The book is full of illustrations but they added nothing (except pages) in my opinion. Perhaps they were put in to bring the page total to over 100?

Chapter 5 is when things started to get mildly interesting to me. The topic is sensory mirror neurons and how most humans are able to feel the thoughts, experiences, and pains of others to a certain extent. This is certainly a key component to not only empathy but also to consciousness. When he discussed "shared experience" I was a bit surprised that he didn't bring up the topic of yawning.

Humphrey ultimately suggests that consciousness evolved to give its possessors even more reason and drive to survive and reproduce--natural selection's primary objectives. Perhaps it has even gone too far as evidenced by the illogical beliefs of many of today's religionists.

Time and again what makes the difference--what makes human beings, uniquely among living creatures, so ambitious to succeed, what makes them aim so high for themselves and their children (so improbably, impossibly high), what makes them, in short, the amazing piece of work that humans are--is nothing less than their conviction that as human souls they have something extra-special to preserve, even beyond death. (p. 128-9)
Humphrey also makes his scientific opinion clear, however, that there is "not a chance" of consciousness surviving beyond death or without a brain.

I don't know if I would necessarily recommend the book.
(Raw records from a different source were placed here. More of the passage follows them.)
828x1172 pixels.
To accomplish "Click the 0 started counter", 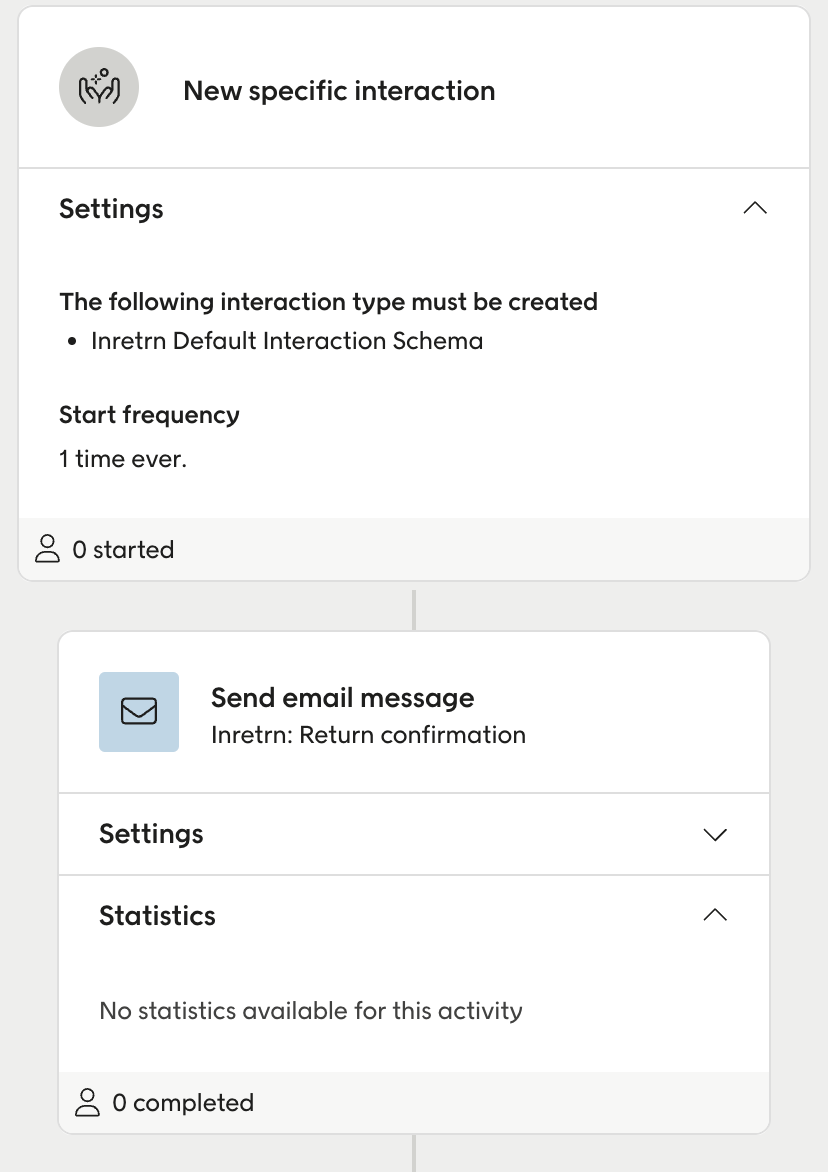I will point(124,548).
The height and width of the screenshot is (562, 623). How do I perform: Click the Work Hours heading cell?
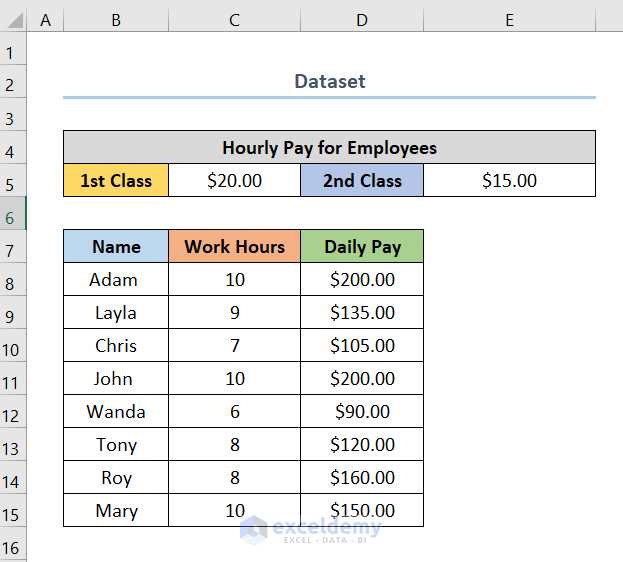tap(234, 246)
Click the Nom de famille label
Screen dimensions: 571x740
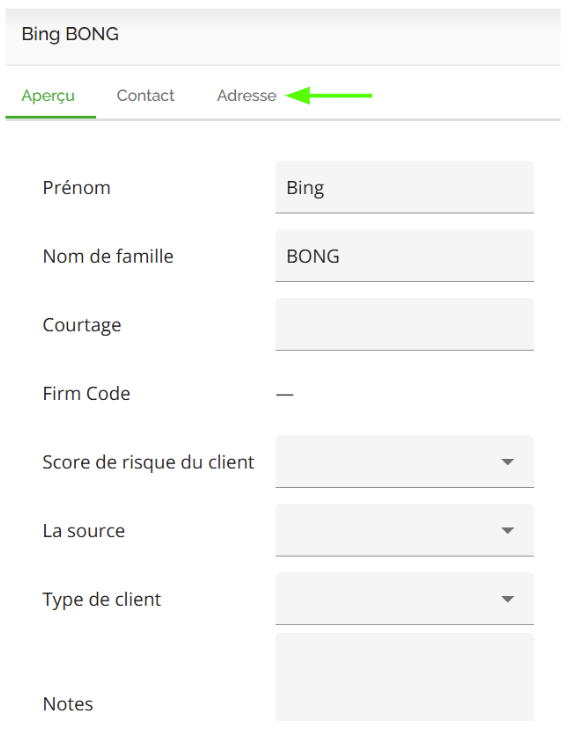pyautogui.click(x=108, y=256)
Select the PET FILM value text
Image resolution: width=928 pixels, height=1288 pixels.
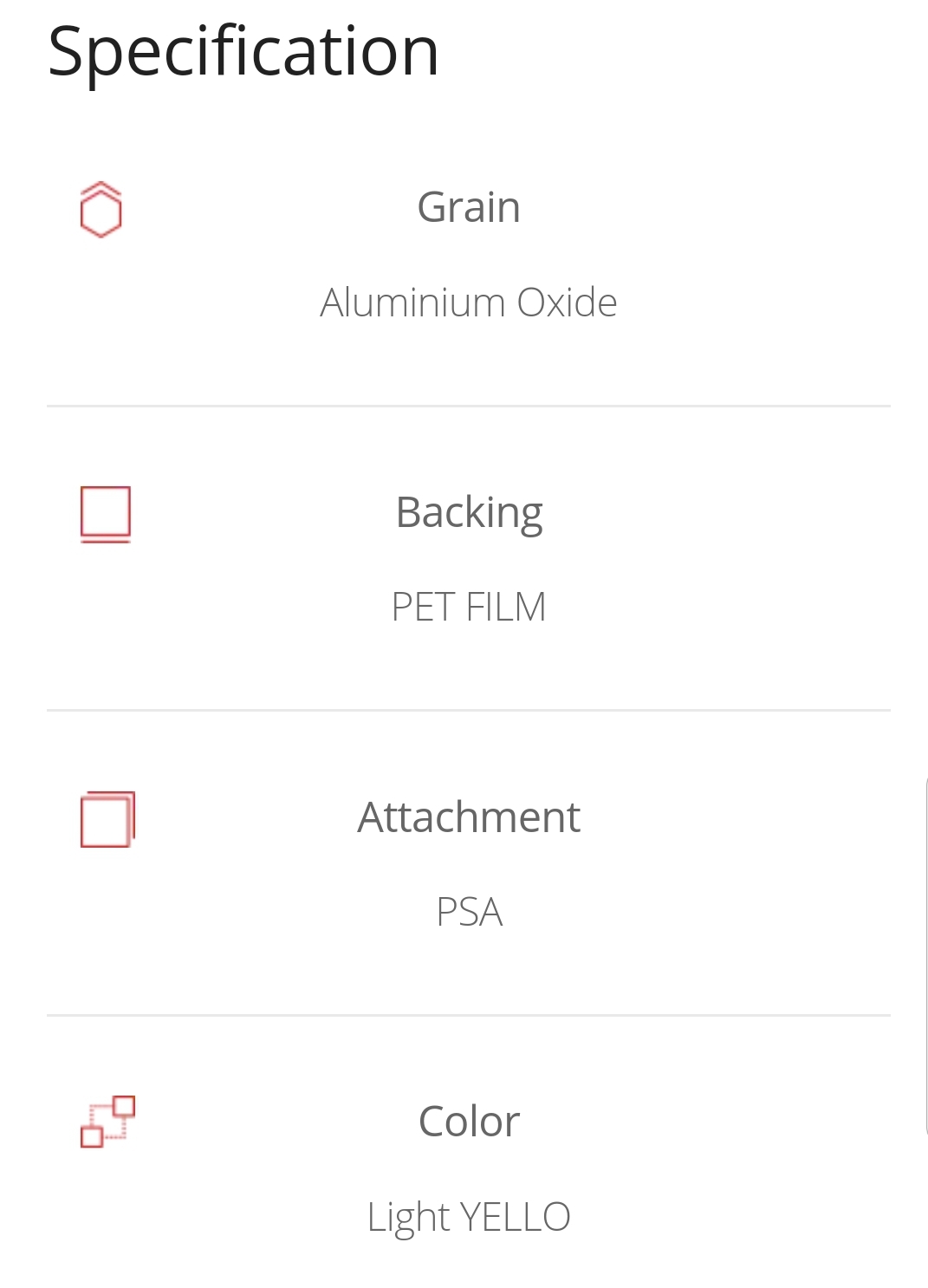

Sure, it tweaked my thoughts in a few places, but overall, there just isn't much to take from Seeing Red beyond what I have already given you in this review. If you are interested in his discussion of feedback loops in the brain creating consciousness then there are better places to find more details of it such as The Creative Loop: How the Brain Makes a Mind.

from the publisher:
Consciousness matters, perhaps more than anything. But why this is, what this means--the question itself a function of consciousness--has always seemed beyond our powers to explain. Beginning with the seemingly simple act of seeing red, the fact of a conscious sensation, this brilliantly unsettling essay by one of our most interesting writers on human intelligence builds toward an explanation of why consciousness matters--why, in short, it makes compelling evolutionary sense.

Interleaved with intriguing specifics (about monkeys' favorite color, for instance, or Isaac Newton's crimson decorating scheme, or devices that map visual stimuli into "soundscapes"), Nicholas Humphrey's book develops a new theory of how sensations are created, and how and why they have evolved. Then, in a bold reconstruction of the evolutionary trajectory, Humphrey suggests that consciousness developed from the "privatizing" of sensation and experience, and has lasted and deepened because, in the end, mattering is its function: such consciousness creates a self whose life is worth pursuing and preserving.

From sensations that probably began in bodily expression--our primordial ancestors' wriggles toward or away from stimuli--to the evolutionary advantages of a conscious self, Seeing Red tracks the "hard problem" of consciousness to its source and its solution, a solution in which, paradoxically, the very hardness of the problem may make all the difference.